* [DATASET RECORDS]:
═══

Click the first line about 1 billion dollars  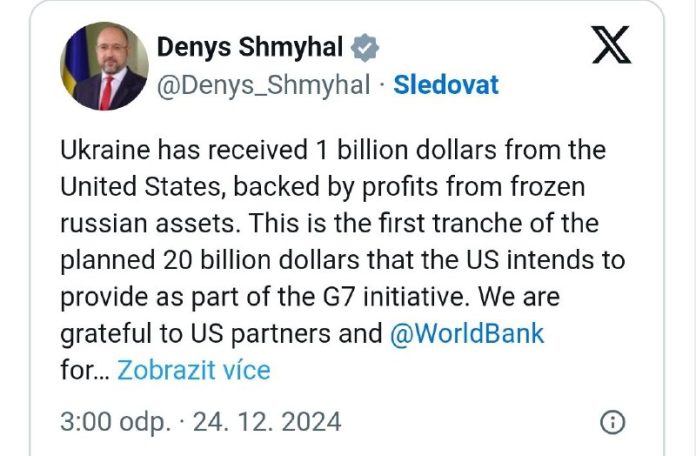pyautogui.click(x=332, y=150)
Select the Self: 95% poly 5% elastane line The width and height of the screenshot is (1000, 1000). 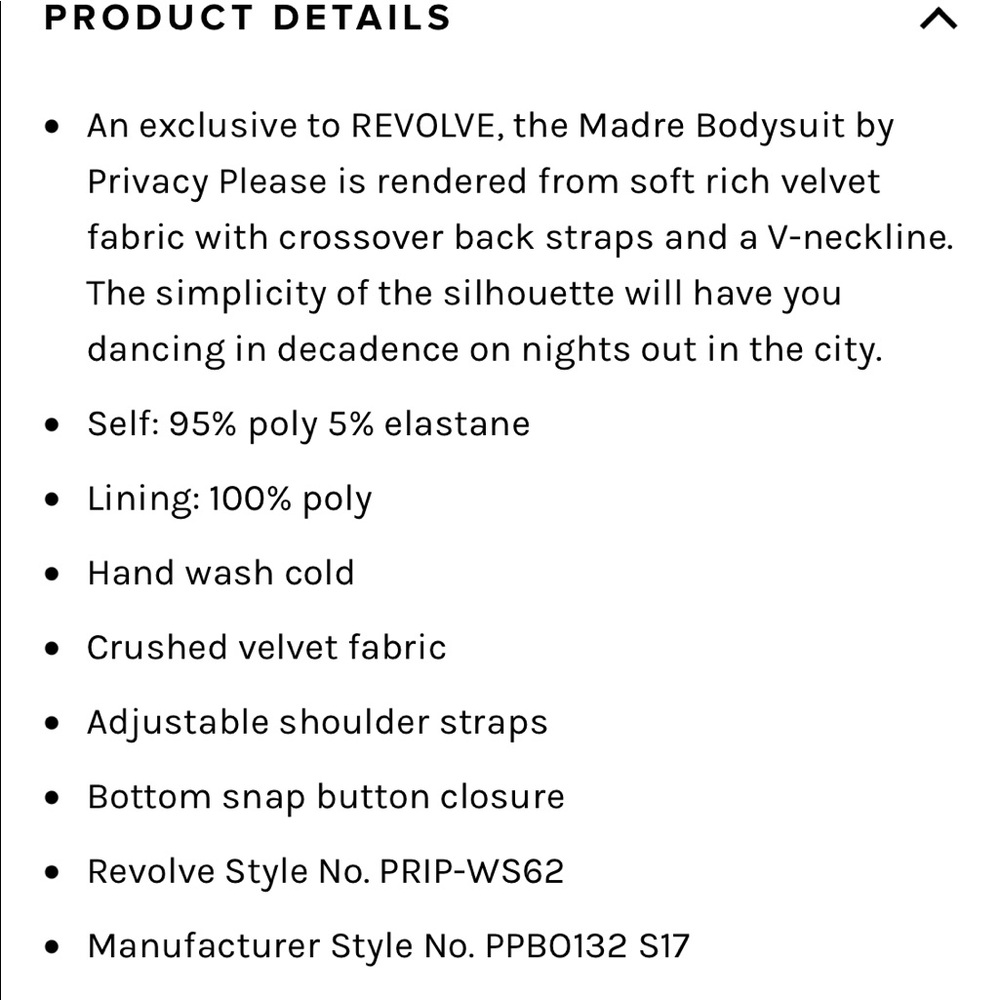[309, 425]
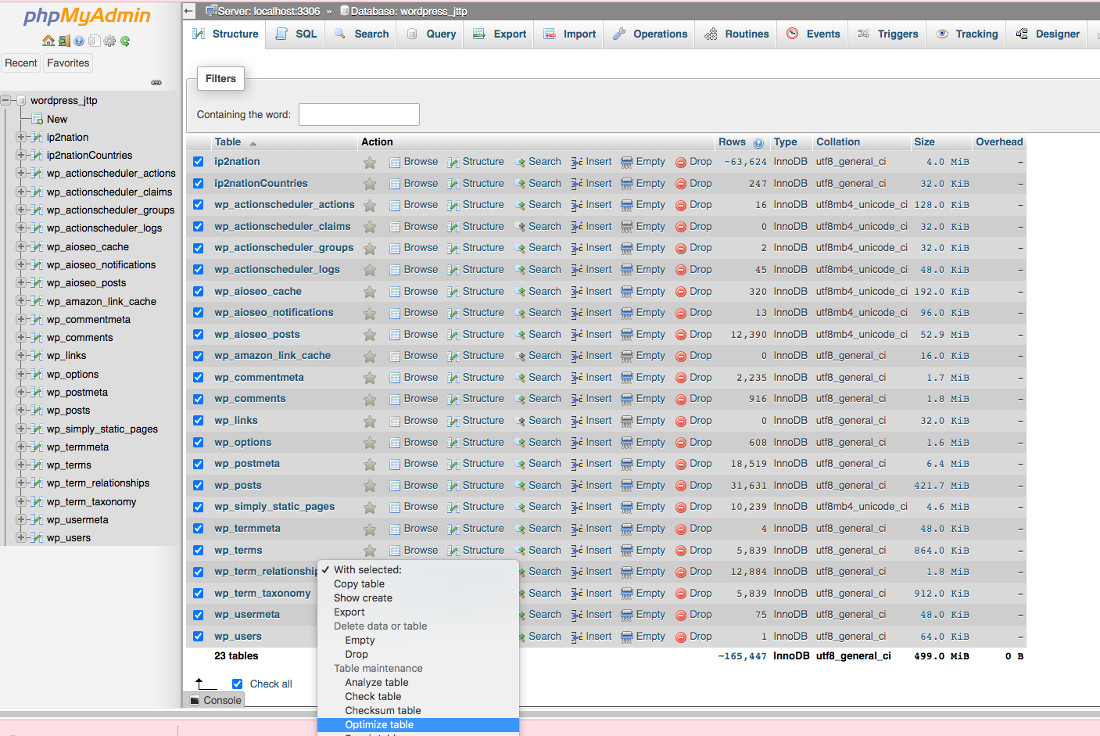Reload the navigation panel with green refresh icon
The width and height of the screenshot is (1100, 736).
(x=125, y=41)
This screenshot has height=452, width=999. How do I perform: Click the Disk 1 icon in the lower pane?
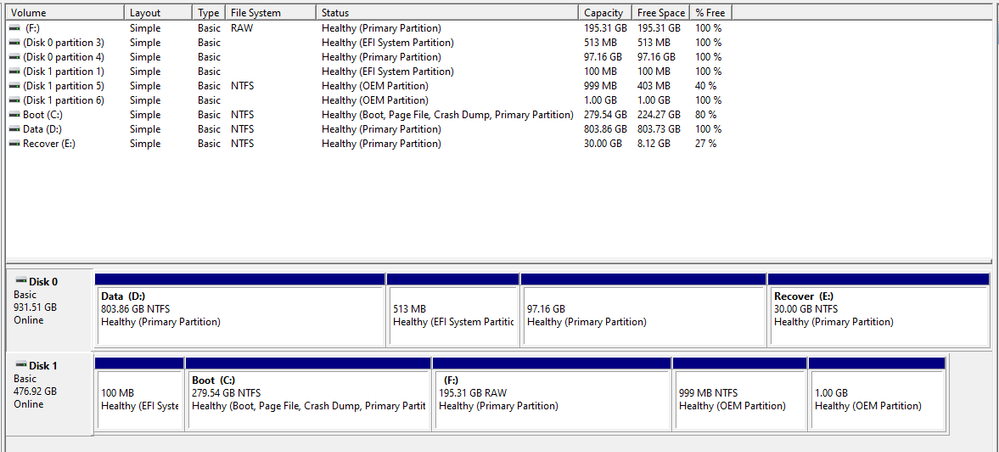[20, 366]
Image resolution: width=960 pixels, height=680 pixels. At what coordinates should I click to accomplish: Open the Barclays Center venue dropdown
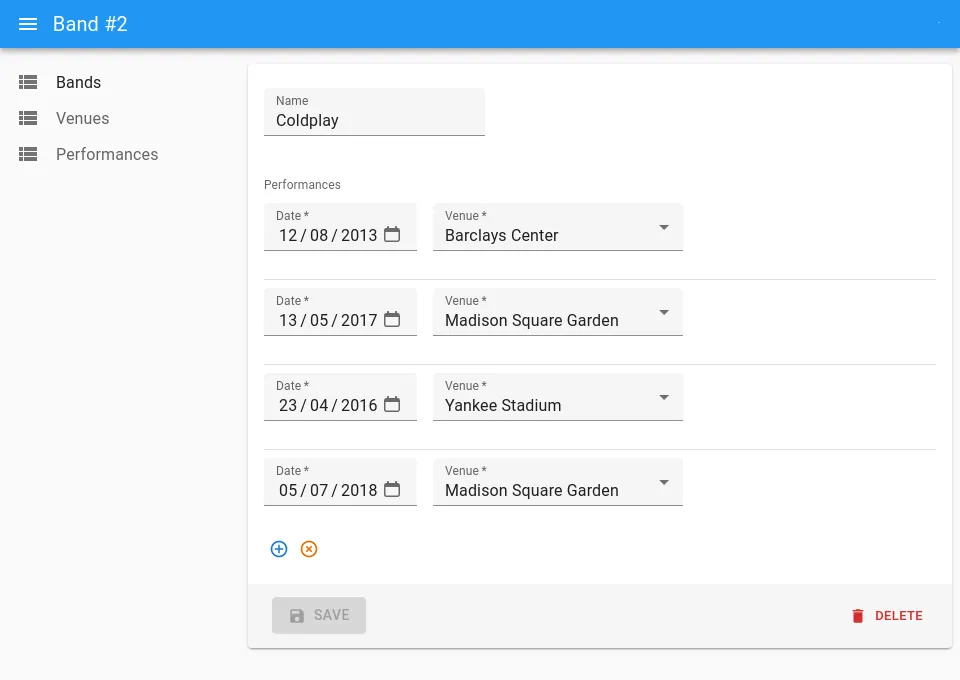663,227
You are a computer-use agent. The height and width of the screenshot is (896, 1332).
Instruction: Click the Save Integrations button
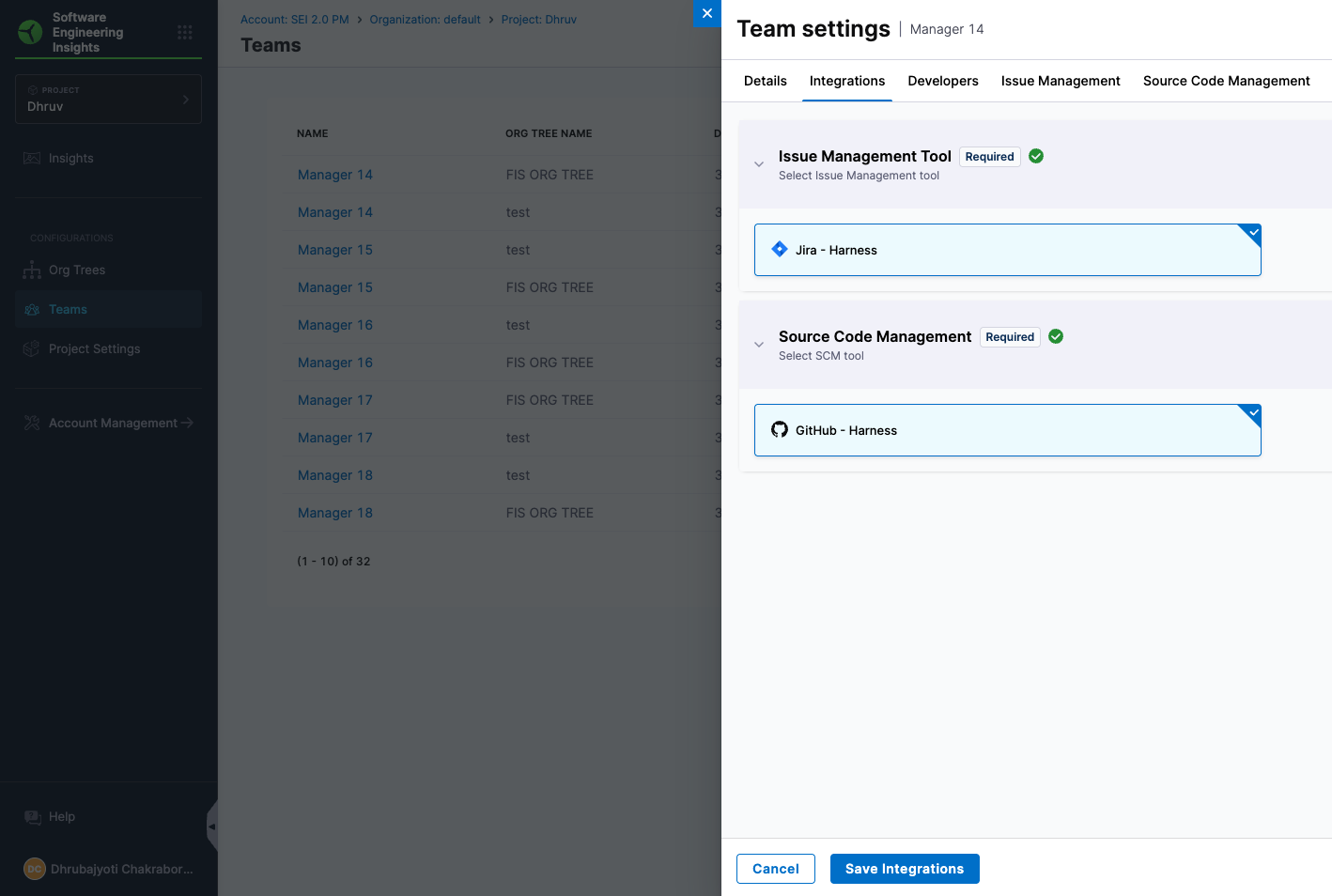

═══

* [TASK BRIEF]: Rewrite the records from the line containing "This screenshot has" through the end of the records, both ends included, changing "dropdown" to "drop-down list" and keeping everything else the same. Leave the pictures out.

* [TASK SOLUTION]:
This screenshot has height=452, width=999. How do I perform: Click the Disk 1 icon in the lower pane?
[20, 366]
Image resolution: width=960 pixels, height=680 pixels. At what coordinates should I click to accomplish: Open the Barclays Center venue drop-down list
663,227
You are a computer-use agent. The height and width of the screenshot is (896, 1332).
Instruction: Click the Save Integrations button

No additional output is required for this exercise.